Та сталинская архитектура, которую мы имеем в Москве, в общем занимается работой с чиновничьим классом, номенклатурой. Они берут в качестве форпоста Садовое кольцо, которое целиком обстраивается домами для номенклатуры. Мы знаем первый дом НКВД, второй дом НКВД, третий дом НКВД — они подряд идут от Курской, потом дом Минобороны один, второй, третий, четвертый плюс высотки. Логика та же — самых главных из номенклатурных чинов — генеральские чины — направляли жить в высотку. Это очень сословное представление о городе: такие палаццо, стоящие на границе города и отсекающие его от окружающей среды, и самых лучших мы селим в башнях. А кругом какой-то город. Наверное, это соответствует социальной логике при Сталине, но вместе с тем это соответствует все той же ансамблевой логике. Наше Садовое кольцо — это как Невский в Петербурге, как Гранд-канал в Венеции, — самые лучшие люди на самой лучшей улице в самых лучших домах. Только они называются не «первый дом графа Н», а «первый дом НКВД».

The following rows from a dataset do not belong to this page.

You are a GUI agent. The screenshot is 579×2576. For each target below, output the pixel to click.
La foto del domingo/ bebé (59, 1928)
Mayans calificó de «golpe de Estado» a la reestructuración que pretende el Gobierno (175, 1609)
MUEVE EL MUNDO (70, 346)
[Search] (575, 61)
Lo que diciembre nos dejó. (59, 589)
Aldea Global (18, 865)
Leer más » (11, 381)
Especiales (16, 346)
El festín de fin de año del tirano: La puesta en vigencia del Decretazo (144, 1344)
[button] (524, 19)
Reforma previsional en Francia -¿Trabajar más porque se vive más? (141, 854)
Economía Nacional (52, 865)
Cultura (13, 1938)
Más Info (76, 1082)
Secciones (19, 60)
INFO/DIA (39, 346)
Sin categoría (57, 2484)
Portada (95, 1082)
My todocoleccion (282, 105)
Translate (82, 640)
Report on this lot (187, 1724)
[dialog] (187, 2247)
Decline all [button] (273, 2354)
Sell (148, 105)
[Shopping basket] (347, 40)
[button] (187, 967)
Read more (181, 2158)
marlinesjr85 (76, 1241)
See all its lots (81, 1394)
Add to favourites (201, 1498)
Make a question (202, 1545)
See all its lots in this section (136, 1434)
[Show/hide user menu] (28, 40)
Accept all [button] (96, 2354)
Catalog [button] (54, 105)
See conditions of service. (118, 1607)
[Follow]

— Получается, то, что внутри Садового кольца, — это ансамбль, а за пределами — точечные…
— Отдельные ансамбли тоже, но они при этом все-таки недоансамбли. Конечно, ЗИЛ отдельно это — очень красиво. Когда сейчас все производство выведено, мы видим здания ар-деко, там есть свой проспект и все широко и прекрасно, но это была закрытая территория, которую видело ограниченное количество людей и ее не использовали как парадную территорию. Поэтому нельзя сказать, что это еще одно место в городе, которое как-то вовлечено в городскую жизнь. Это закрытая зона, город в городе. То же самое в Курчатовском институте: вокруг колючая проволока и охрана, а внутрь входишь — и прекрасный сад, в котором стоят виллы, — все очень красиво.
Я к тому, что логика, которая организует тот город — индустриальный, город рабочих, который за Садовым кольцом, она вообще вне архитектуры и вне урбанистики. Она диктует чистые функции.
— Возвращаясь к градостроительным планам Москвы, как в соответствии с ними менялся облик города?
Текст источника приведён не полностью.